平安時代にも「ステイホーム」 鬼の里で世界鬼学会シンポジウム
2020年12月10日 のニュース
京都府福知山市大江町河守中央の総合会館でこのほど、鬼シンポジウムin福知山2020(世界鬼学会主催)が開かれ、八木透・同学会会長が「祇園御霊会と疫病と鬼」の題で講演し、疫病の歴史や鬼との関係性などについて詳しく話した。
大江は酒呑童子など鬼伝説が残り旧町時代から「鬼の里」として、鬼学会などと協力しあって、まちの元気づけをしてきた。シンポジウムも恒例になっている。
今年の講師を務めた八木会長は、京都の祇園祭が近世末まで祇園御霊会と言われ、疫病払いから始まった祭りだと説明。目に見えない恐ろしい存在で、都に疫病をもたらす疫神を芸能や歌舞を披露して喜ばせ、都の外の海まで出すことを目的にしていたと述べ、ウイルスや細菌を撃退しようとする現代の考え方と違い、昔は病の原因とされた御霊を歓待し、怒りを鎮めようとしたと話した。
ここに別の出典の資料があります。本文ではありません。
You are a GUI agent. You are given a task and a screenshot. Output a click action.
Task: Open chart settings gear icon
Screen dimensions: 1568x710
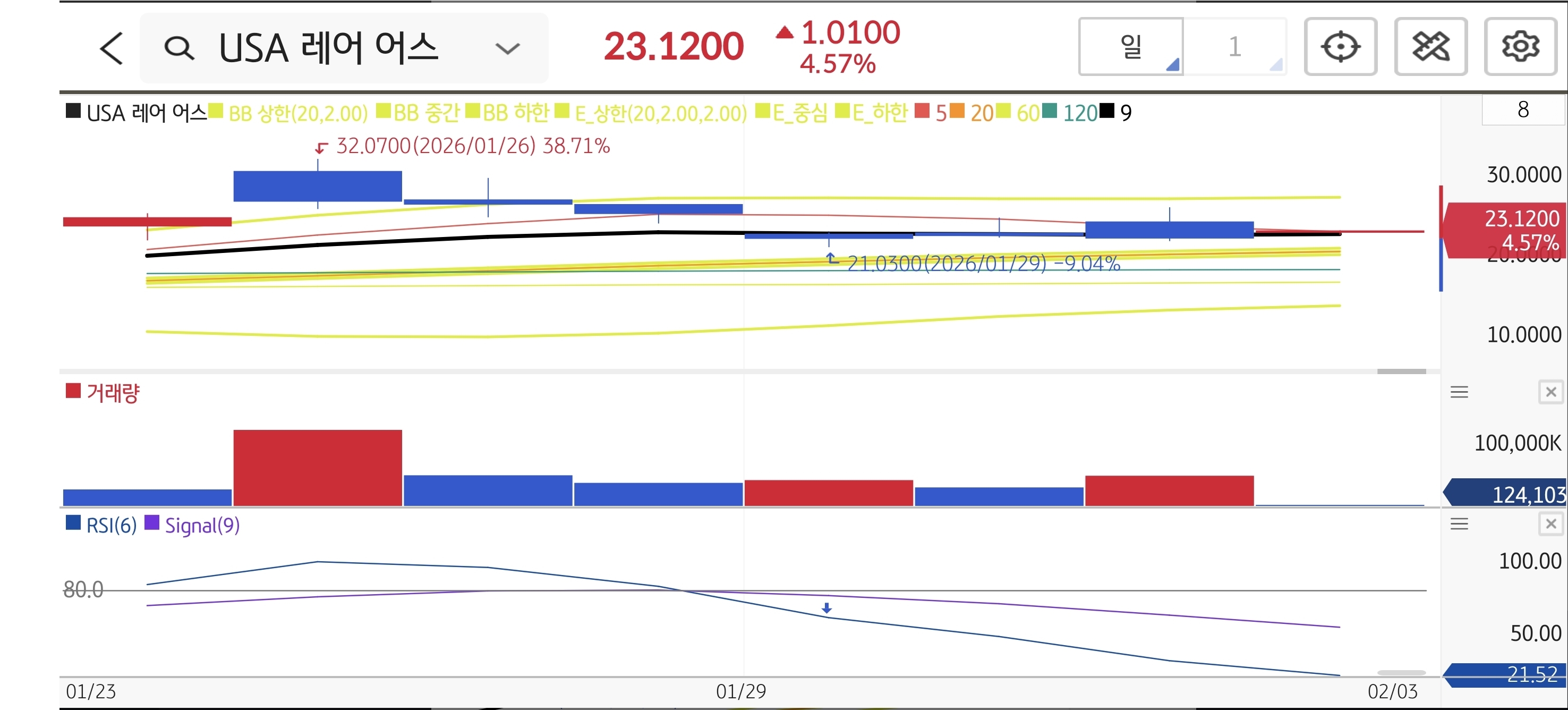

平安時代、疫病は夏に発生することが多く、狭い場所に人口が集中する町全体は、今でいう「三密」の状態で、流行の原因になっていたという。また、病が広がった時には、家から出る人はおらず、現代の「ステイホーム」に通じる防御策が取られていたと解説した。
「隠」が語源の鬼も、目に見えない恐怖ととらえられていたが、退治されたあとは疫神たちと同じように祭られたことを説いていった。